An irrevocable trust can be a useful and important estate plan, depending on the particular assets and financial situation of the individual considering creating one (the grantor). Irrevocable trusts can be structured to help postpone estate taxes until the other spouse dies (known as a QTIP trust). It can also be used to reduce income taxes through charitable gifts. Irrevocable trusts are complicated legal documents and require maintenance and certain filings.
Irrevocable trusts require a legally enforceable trust agreement. The trust agreement must contain the specific rules and restrictions governing administration of the trust property and also contain important details about the trust, such as the identity of the trustee and beneficiaries. There must be a specific clause describing the trust as being irrevocable. Once the trust agreement is ready for signature, the parties must sign in the presence of witnesses and the document should be notarized.

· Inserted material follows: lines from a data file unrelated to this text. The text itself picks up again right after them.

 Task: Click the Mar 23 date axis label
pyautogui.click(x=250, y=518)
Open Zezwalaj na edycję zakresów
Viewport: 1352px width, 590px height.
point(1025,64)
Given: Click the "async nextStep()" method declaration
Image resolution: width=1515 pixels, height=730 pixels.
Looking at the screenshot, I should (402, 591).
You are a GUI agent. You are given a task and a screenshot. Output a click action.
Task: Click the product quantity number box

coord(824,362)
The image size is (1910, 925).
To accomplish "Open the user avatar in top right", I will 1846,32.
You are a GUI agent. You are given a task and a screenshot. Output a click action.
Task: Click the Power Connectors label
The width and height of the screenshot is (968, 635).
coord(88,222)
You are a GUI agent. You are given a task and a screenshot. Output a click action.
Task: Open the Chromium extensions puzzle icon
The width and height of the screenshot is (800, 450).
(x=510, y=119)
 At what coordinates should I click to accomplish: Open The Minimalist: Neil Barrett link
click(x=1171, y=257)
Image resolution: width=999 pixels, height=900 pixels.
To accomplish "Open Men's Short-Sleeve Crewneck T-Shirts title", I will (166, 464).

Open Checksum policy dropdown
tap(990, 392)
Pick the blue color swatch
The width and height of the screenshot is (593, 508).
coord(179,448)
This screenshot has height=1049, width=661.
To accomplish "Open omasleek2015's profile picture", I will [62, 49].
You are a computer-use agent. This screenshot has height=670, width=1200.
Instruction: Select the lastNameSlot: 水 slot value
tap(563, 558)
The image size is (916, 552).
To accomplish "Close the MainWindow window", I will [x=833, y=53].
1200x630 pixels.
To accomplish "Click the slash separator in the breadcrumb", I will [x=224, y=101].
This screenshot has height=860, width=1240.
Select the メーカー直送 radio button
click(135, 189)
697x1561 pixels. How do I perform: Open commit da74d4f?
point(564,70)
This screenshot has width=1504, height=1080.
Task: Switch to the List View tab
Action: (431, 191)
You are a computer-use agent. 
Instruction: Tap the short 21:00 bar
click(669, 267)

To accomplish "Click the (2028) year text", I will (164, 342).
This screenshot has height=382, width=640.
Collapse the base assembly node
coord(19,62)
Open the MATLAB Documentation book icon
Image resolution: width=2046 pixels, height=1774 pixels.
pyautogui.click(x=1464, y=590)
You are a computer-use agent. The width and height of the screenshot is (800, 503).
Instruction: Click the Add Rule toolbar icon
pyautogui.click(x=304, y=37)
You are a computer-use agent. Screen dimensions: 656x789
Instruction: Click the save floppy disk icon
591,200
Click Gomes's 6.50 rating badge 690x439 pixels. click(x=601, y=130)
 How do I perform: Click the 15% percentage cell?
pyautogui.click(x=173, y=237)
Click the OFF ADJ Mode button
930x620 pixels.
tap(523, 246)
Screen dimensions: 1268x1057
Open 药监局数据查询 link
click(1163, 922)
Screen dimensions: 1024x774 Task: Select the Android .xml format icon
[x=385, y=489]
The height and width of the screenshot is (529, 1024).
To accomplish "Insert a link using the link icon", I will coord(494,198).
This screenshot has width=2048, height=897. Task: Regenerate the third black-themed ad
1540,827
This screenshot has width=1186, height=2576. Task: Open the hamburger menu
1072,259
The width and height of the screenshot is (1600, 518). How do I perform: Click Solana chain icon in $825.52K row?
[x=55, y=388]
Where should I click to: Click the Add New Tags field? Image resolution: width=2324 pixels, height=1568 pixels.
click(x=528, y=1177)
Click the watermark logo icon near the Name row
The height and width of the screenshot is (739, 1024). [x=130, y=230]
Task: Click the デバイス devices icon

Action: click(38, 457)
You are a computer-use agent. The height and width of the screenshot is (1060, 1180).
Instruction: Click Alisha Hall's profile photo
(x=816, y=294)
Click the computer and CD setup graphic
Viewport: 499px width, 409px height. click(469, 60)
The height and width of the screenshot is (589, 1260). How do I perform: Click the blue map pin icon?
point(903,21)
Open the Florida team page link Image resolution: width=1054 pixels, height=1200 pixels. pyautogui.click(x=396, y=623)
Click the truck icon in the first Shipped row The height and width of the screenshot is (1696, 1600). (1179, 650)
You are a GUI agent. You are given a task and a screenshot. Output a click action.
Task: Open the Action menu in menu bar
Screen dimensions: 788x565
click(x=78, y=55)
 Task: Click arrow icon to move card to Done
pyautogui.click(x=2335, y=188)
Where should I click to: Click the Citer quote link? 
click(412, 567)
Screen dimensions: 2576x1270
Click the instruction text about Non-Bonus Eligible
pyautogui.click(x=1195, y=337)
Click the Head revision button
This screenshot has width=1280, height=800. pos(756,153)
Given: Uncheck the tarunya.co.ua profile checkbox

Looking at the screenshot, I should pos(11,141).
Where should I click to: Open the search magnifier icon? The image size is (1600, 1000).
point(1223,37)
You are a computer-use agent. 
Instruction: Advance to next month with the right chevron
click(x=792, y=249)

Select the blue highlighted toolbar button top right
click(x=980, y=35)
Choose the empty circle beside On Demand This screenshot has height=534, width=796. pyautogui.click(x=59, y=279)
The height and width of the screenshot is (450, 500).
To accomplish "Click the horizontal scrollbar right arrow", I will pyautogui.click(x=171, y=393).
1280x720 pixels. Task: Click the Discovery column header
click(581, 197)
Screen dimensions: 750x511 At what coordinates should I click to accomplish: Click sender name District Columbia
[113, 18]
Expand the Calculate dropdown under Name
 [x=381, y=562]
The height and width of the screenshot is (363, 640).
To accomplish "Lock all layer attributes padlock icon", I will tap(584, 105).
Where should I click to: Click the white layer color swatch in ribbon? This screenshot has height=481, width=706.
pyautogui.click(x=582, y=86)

In general, the trust agreement is a private matter. Once the agreement has been signed and executed, there are typically no formal filing requirements. State law may vary, however, and require the trust agreement to be filed with a court or government body. In Colorado, for example, the trustee must file a “trust registration statement” with the court and pay a filing fee. The purpose of these types of regulations are to make it easier to determine what type of estate plan a decedent had – without the registration requirement, it’s incumbent on the trustee to let the beneficiaries know about its existence.
Property Transfer Filings
The trust agreement only creates the shell of the trust itself. Property must then be transferred over to the trust so that it properly funded. Property transfers may require certain formalities. Transferring real estate into the trust, for example, requires a deed to be signed and recorded (filed) with the real estate records office. Prior to transferring any property into the trust, the grantor must keep in mind that once property is transferred over, the trust has complete ownership over the asset; the grantor keeps nothing.
Trusts are separate, legal entities. Depending on the assets in a trust, the trustee may need to file income tax forms. The trust should register for a taxpayer identification number. As of 2013, if the trust earns $600 or more of income, the trustee must file IRS Form 1040. The tax filings can be complicated; the trustee may need to see the help of an accountant or a tax attorney before proceeding.